James grew up on Long Island, N.Y. and at 27 moved in with her cousin in Tucson in 1979 until she found her own place.
“I was young, and I wanted something different from New York; a slower pace,” she said.
She worked as a bartender and in restaurants in Tucson, then got married and was a stay-at-home mom after her first daughter, Jennifer, was born. Her second daughter, Mary, was born seven years later.
James and her daughters moved to Payson. They still live here and she has two grandchildren, Micheal and Elizabeth.
James oversaw a “facelift” and three remodels, including adding restrooms in 2013 after she expanded the store to add the vacant suite on the east side of the business that formerly housed a vitamin shop.
She said great customer service was her top priority, and she dealt with one glaring issue her first 22 years there.
“We didn’t have (public) restrooms,” she said. “It was horrible. It’s hard for people to understand why you don’t have a restroom. They’d say, ‘Isn’t it illegal to operate a restaurant without restrooms?’ But Gila County wouldn’t have let us operate all those years if it wasn’t legal.
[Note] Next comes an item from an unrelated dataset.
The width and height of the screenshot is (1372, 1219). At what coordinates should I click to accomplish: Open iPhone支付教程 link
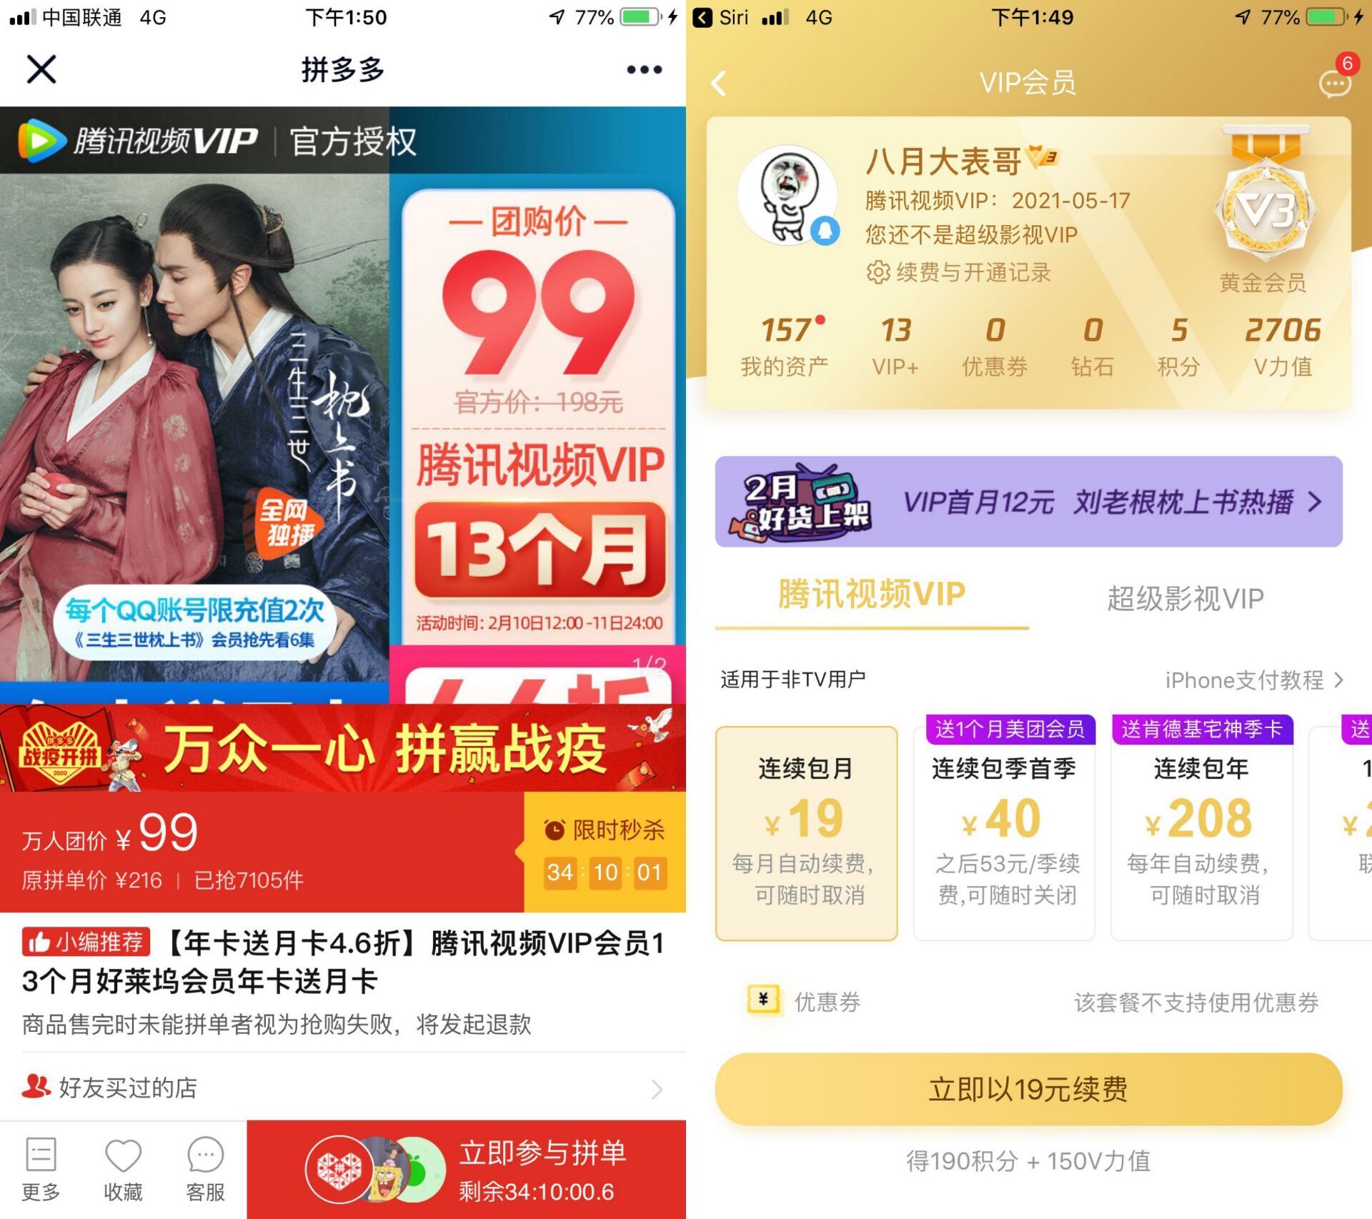point(1254,680)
We’d send them to Bashas’.”
James took a hands-on approach to running the restaurant, doing the same jobs she asked of her employees. She did them before and didn’t stop when she bought the franchise.
“I was right there with them on my hands and knees cleaning,” she said. “A lot of businesses don’t have the owner in store and I feel if you have an absentee owner the crew doesn’t care. I love my employees.”
All the employees, including manager Michelle Westby, are staying to continue providing the same level of service.
“I’m excited for her to be able to retire; she’s been here so long,” Westby said. “It’ll be exciting for her to have her own time.”
Subway has only been open for to-go orders since COVID-19 restrictions went into effect, but Westby said the dining area will reopen to indoor dining this week at 50% capacity.
The pandemic has been the most difficult thing James had to deal with in her time at Subway, but isn’t the reason she’s retiring. She said sales have remained good despite the government restrictions to limit the spread of the virus.
James said it’s the people who made her time memorable.
“I want to thank everyone who took this journey with me — my family, friends and customers,” she said. “Many of my customers became friends. I’m going to miss my customers.”
Now she’ll relax and have time to figure out what she wants to do.
“I might do some traveling in the states,” she said. “What I’m going to do is still open. I’m going to sit down and make out my bucket list. Today is the first day of the rest of my life. I have time to decide.”